Sainsbury’s has blamed “significant headwinds” from weak consumer confidence, heavy online competition and widespread discounting for a fall in sales at its Argos chain over the all-important Christmas quarter.
The UK’s second-largest grocer said its supermarkets increased sales by 3.4% at established stores in the three months to 3 January but Argos sales fell 1% in the period.
Argos, which has more than 600 stores and 400 collection points, most of which are within Sainsbury’s outlets, performed particularly badly in the crucial final six weeks, with total sales down 2.2% compared with the Sainsbury’s chain’s 4.6% increase.
The company said it had sold more items at Argos but the average price of products across the market was down amid “subdued spending on higher ticket items such as furniture, heavy promotional activity and a weak gaming market”.
It said it had faced “significant headwinds from online traffic trends, a tough and promotional general merchandise market and weak consumer confidence”.
Online competition, amid the continued rise of cut-price online sellers such as Temu and Shein,has put significant pressure on traditional retailers this Christmas.
Simon Roberts, the chief executive of Sainsbury’s, joined calls for the government to bring forward plans to crack down on tax breaks on the import of low-priced goods that have been exploited by online sellers based overseas.
The government does not plan to change the rules until 2029, but Roberts said: “I would encourage that to happen as soon as possible.”
Roberts also said that shoppers had “held back” spending before the government’s November’s budget and were “looking for value for money” because of concerns about the cost of living and inflation.
Roberts said he believed food inflation had peaked as commodity prices had stabilised and labour cost rises were more manageable and predictable for 2026.
However, he added that shoppers were likely to continue to focus on price and the market continued to be “heavily competitive”.
He said the government should continue to review business rates as there was a “big difference between physical and digital retail” on costs.
The poor performance at Argos is likely to fuel speculation that Sainsbury’s will aim to offload the catalogue shop, which was the target of an approach from the Chinese group JD.com in the autumn.
Roberts said a strong performance at its supermarkets meant it was still on track to achieve profit expectations.

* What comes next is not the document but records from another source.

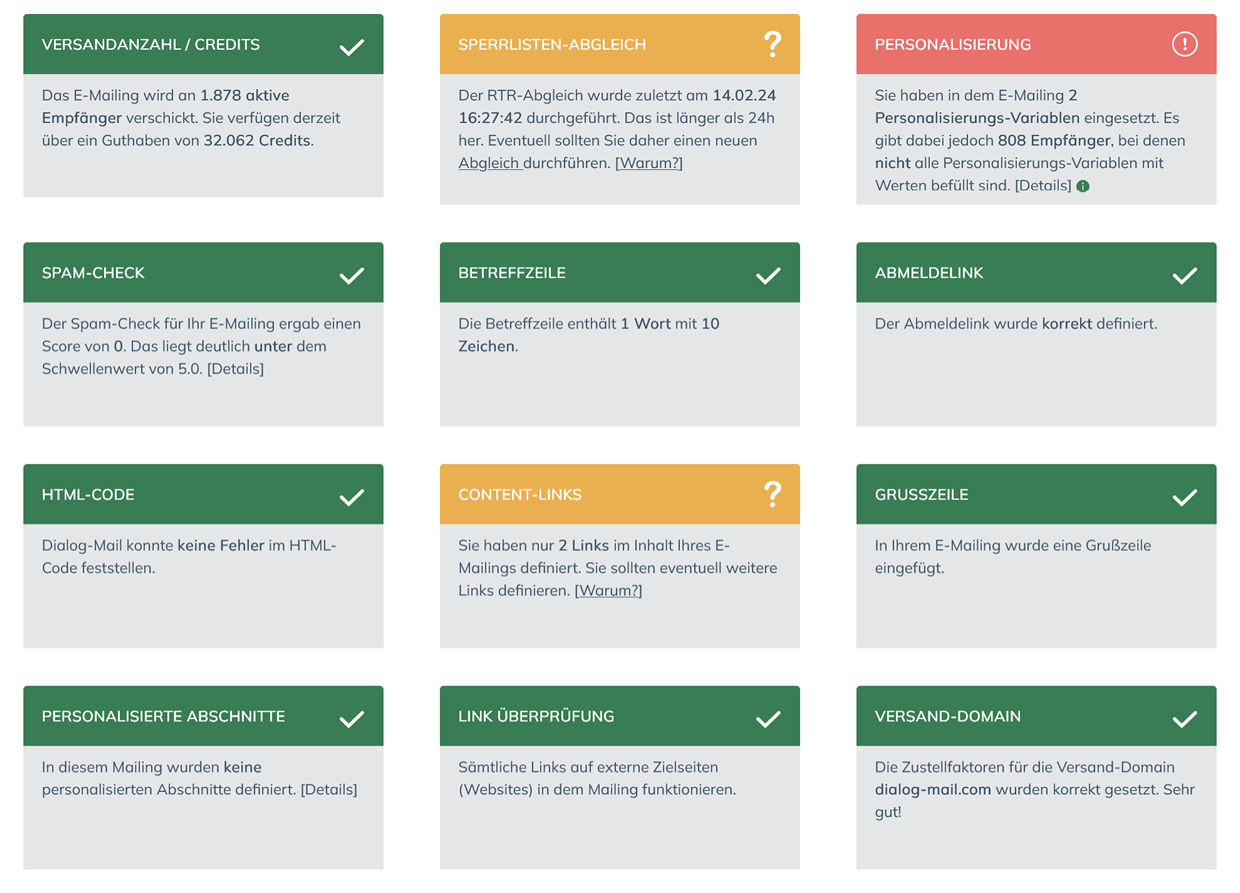Viewport: 1240px width, 893px height.
Task: Select the Betreffzeile card header
Action: point(620,272)
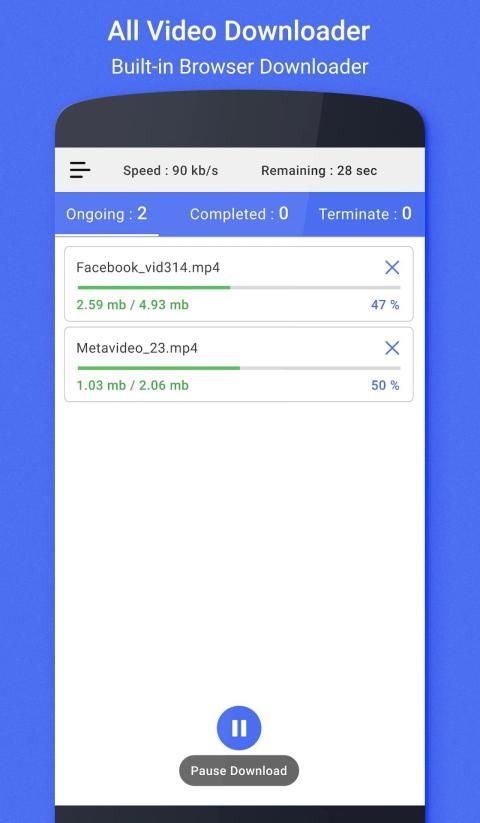Cancel the Metavideo_23.mp4 download
This screenshot has height=823, width=480.
pos(392,348)
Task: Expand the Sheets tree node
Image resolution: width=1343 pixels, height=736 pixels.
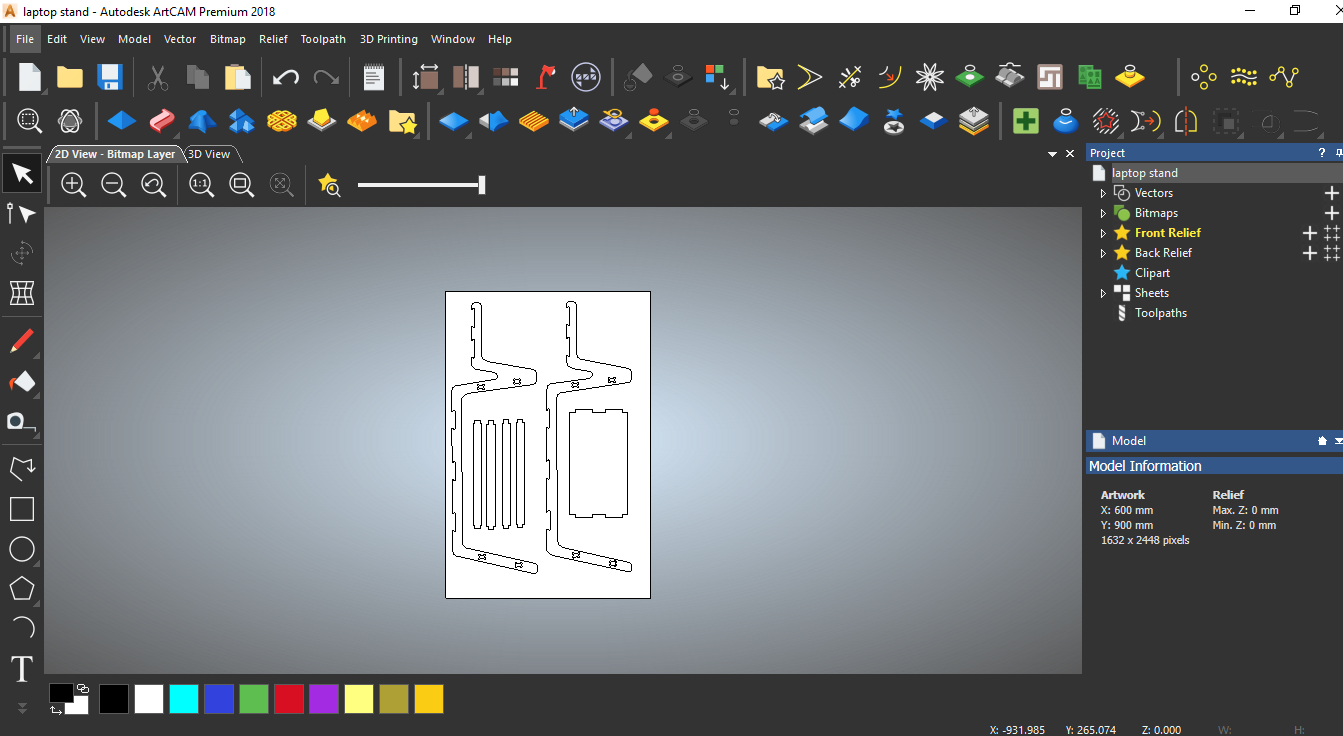Action: coord(1103,293)

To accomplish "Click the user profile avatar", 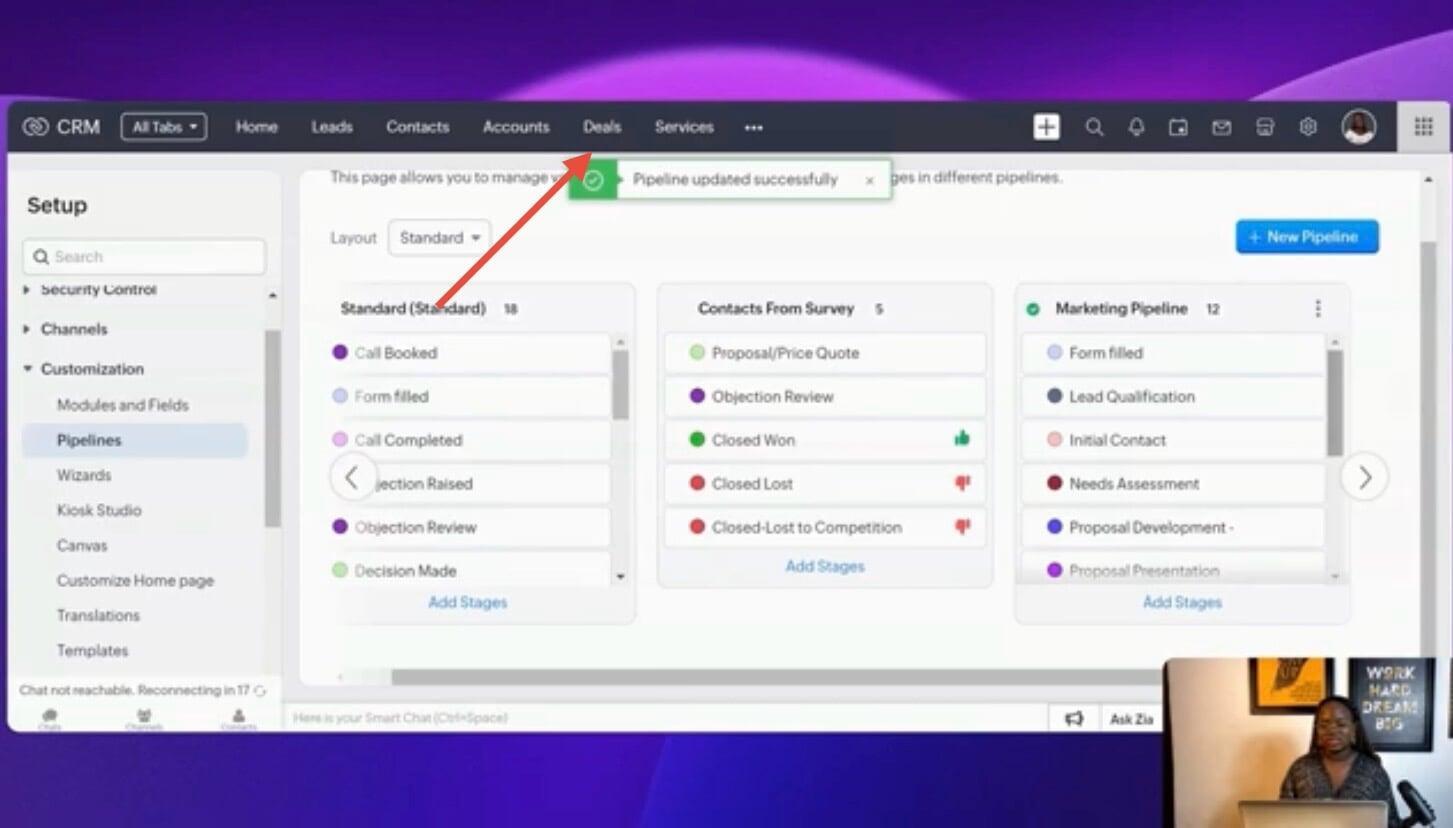I will pyautogui.click(x=1359, y=127).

He said the group expected to return more than £800m of cash to shareholders this year, including a £250m special dividend.
Roberts said Sainsbury’s had “smashed this Christmas out of the park” on groceries as it benefited from shoppers buying more healthy and fresh foods and premium own-label goods as well as searching for cheaper basics and using their loyalty cards. Sales of fresh food rose 8% and its Taste the Difference range increased by 15%.
He said: “Investments in value, quality and service have delivered further strong grocery trading momentum and market share gains and, despite weaker general merchandise market conditions, we continue to expect to deliver retail underlying operating profit of more than £1bn.”
Online sales of groceries increased 14% in the quarter, helped by a rise in demand for rapid delivery.
In contrast, Sainsbury’s said its clothing sales had been affected by “softer demand and milder weather”, building on fears for the wider fashion market over the period.
Sainsbury’s shares closed more than 5% down in London on Friday, to value the company at just over £7bn.
Nicholas Found, of industry analyst Retail Economics, said: “Sainsbury’s results reinforce a stark divide in retail. Food retailers capitalised on cautious spending over Christmas, while general merchandise is feeling the brunt of fragile consumer confidence.”
Marks & Spencer on Thursday said its clothing sales had fallen in the run-up to Christmas when food sales soared.
Tesco, the UK’s biggest supermarket chain, said it was aiming to grab an even bigger slice of the grocery market this year after winning its best share in more than a decade over Christmas, with strong sales of fresh food and its Finest own-label range.